The full extent of the crisis which struck north Cumbria’s hospitals has been revealed with a string of missed targets – and the situation is not improving.

The News & Star revealed at the end of November how non-urgent elective operations – including day cases – were cancelled first at the Cumberland Infirmary in Carlisle and later at the West Cumberland Hospital in Whitehaven.

The move came after hospital bosses described an “unprecedented” number of admissions to the A&E department, coupled with outbreaks of the winter vomiting bug.

It took almost a week before all surgery returned to normal but the true impact was yesterday revealed at a board meeting of the North Cumbria University Hospital Trust, which runs both hospitals.

Corinne Siddall, director of operations, confirmed that the trust had missed its Government-set target of seeing all patients in A&E within four hours.

In December the hospitals had also only offered appointments to 84.6 per cent of patients within the 18-week timeframe – compared with a target of 90 per cent.

Mrs Siddall said: “We’ve had significant pressure in the A&E department on both sites.

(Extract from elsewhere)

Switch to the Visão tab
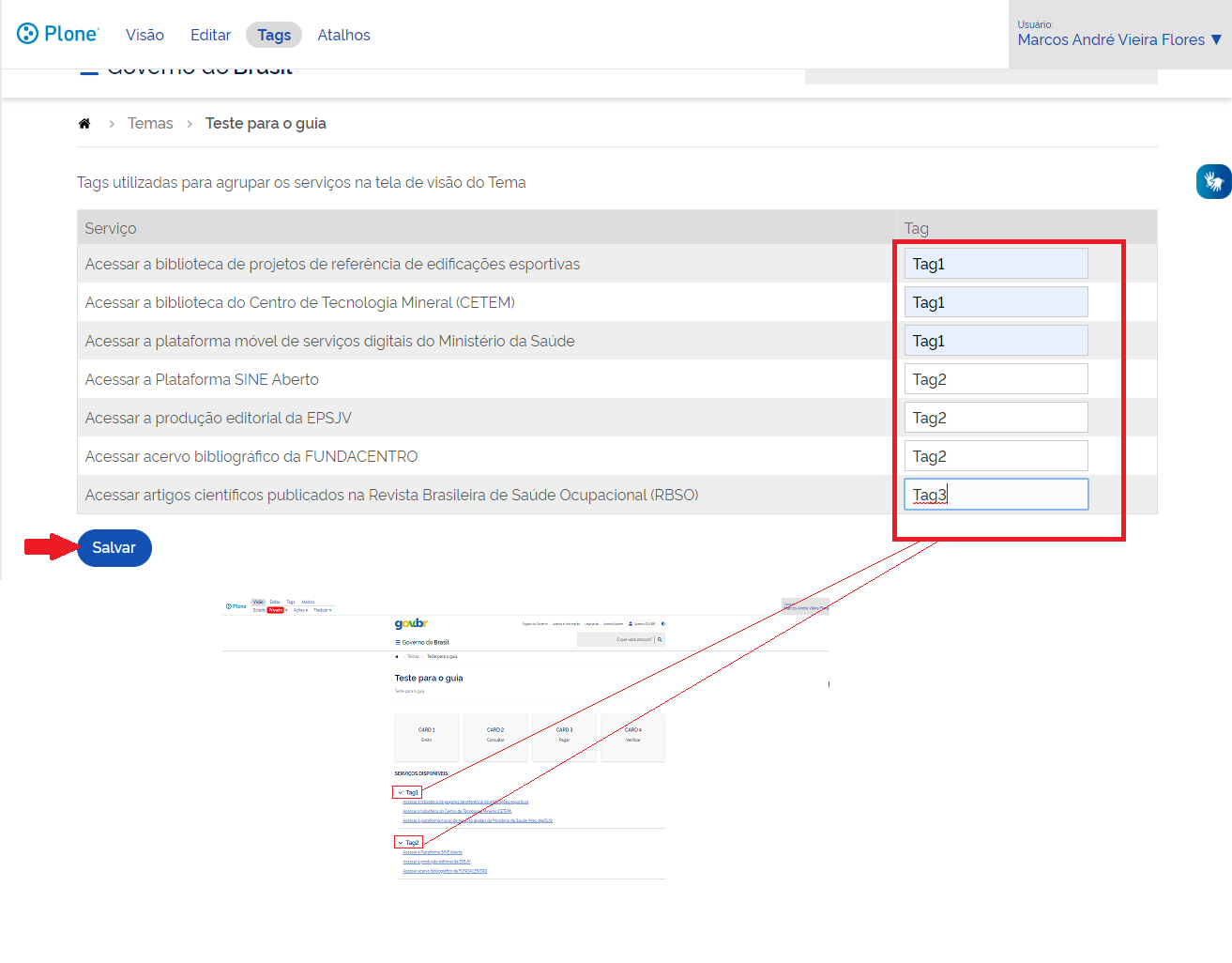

Unfortunately we didn’t achieve the standard for quarter three and we are tracking below the standard for quarter four – and still managing daily pressures within the teams.

“In recent weeks the West Cumberland has also experienced significant operational pressures that are unprecedented in west Cumbria. The situation appears to have stabilised this week but we are keeping a daily check on things.”

This rise in emergency visits, which medical bosses have struggled to find a reason for, was exacerbated by outbreaks of vomiting and diarrhoea.

A separate report to the board revealed that operations were cancelled to “support the flow of emergency admissions as a third of the Cumberland Infirmary bed base was affected with norovirus”.

Chris Platton, acting director of nursing, said: “Throughout December we continued to have – as did the rest of the country – significant increase in norovirus outbreaks.

“This caused increased pressure and additional challenges, coupled in some instances with increases in emergency admissions.”

Mrs Siddall said that the cancellation of non-urgent surgery and day cases meant the trust had also failed to meet two other Government targets: the rescheduling of cancelled operations within 28 days and not hitting the 18-week waiting times.

“We continue to work really hard on the 18-week recovery plan,” she said. “The percentages in December dropped as we expected, and we continued to work with the intensive support teams.

“However, although the drop was consistent [with expectations], the trajectories are falling in a number of specialisms, most particularly in orthopaedics and trauma.

“This is predominantly caused by a high number of cancelled elective operations in November and December.”

Mrs Siddall also told the board that it had failed on a third target, as cancelled operations must be rebooked within 28 days. The trust breached this with 13 patients.

“That was due to the extra pressure on bed availability for the non-elective surgery,” she said. “We do have a system for rebooking people if their operation is cancelled and we don’t normally have an issue with this target.”

This “open and transparent” approach by the trust was highlighted as evidence of their new approach in ensuring it is held accountable.